_GIVEN TEXT_.
.....

Now to respond to claims by the Gizmodo toddler that reviewed it and kind of
work your responses in here:

1\. The "find me an abortion clinic" use case is flat out, utterly without a
doubt retarded. You couldn't find a more manufactured controversy in the
mobile space -- unless you go back to last week's now disproven "carrier iq is
an android rootkit put on by the carriers" controversy. First off, no one, and
I mean no one, searches for "abortion clinic". Both sides of the debate are
aware of Planned Parenthood. Planned Parenthood doesn't list themselves as an
abortion agency -- despite what you might have read at TheOnion.com. Searches
that are REALISTIC Use Cases like "Pregnancy Information" or "Family Planning"
or "Birth Control" or "Morning After Pill" provide realistic results.

Yes, you can find edge uses cases that lead to Siri-baiting like above. Just
like you could Google Bomb so that when you search for "idiot" you get George
W. Bush's Wikipedia page. (I wonder..does that make the Googlebot a lefty? See
how retarded that kind of anthropomorphic-thinking is?)

.....

_INFORMATION_.
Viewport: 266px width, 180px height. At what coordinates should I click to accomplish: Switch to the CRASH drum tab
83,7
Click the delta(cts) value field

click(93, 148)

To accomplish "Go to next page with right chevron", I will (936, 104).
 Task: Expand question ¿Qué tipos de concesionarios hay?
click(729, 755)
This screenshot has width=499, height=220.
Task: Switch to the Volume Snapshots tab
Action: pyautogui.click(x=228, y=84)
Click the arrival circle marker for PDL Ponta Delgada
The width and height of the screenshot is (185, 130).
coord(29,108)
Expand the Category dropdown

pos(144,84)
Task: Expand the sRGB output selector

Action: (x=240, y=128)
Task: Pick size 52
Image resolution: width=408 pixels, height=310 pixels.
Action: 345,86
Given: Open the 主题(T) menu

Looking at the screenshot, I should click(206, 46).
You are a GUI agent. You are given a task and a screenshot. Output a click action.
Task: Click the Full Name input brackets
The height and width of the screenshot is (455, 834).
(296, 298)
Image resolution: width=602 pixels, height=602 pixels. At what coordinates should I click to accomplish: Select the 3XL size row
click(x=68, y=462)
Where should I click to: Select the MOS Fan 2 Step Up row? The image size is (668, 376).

.....

_APPLY WHAT YOU READ_.
a) In the post responding to the Gizmodo review, what organization does the writer say both sides of the debate are aware of?
b) Continue the post responding to the Gizmodo review from the end of its last sentence.

_EXERCISE ANSWERS_.
a) Planned Parenthood.

b)
2\. The editor's complaints that he can't find "the fastest route" to the
emergency room. You know what else you can do with a phone if you really need
medical care in an emergency situation? Dial 911. Odds are an Ambulance will
get you seen by a medical professional a lot faster than driving. (Also,
Google Maps on the iPhone automatically shows traffic where available. It
wouldn't be hard.)

3\. Complaining about No Turn-By-Turn baked into the iPhone: This is entirely
Google's fault -- as they obviously have an API for it, but are locking Apple
out in what you could argue is an anti-competitive behavior. This is why Apple
recently just bought a Map Tiling company. It's obviously to anyone following
the mobile wars that Apple didn't expect Google to be so responsive and
competitive in the mobile space -- probably because they originally partnered
to write the Maps app for the iPhone. Apple plans on cutting Google out of the
mobile map search space in the future. Not in time for iOS 5, but next year it
will likely be a whole different ball game.

4\. Siri is supposed to be App-aware? Where did Apple market that? Complaining
about use cases Apple hasn't even considered is childish. What next,
complaining that there isn't a third-party API for other Apps to integrate
with Siri (which will likely show up in the next year or so...)?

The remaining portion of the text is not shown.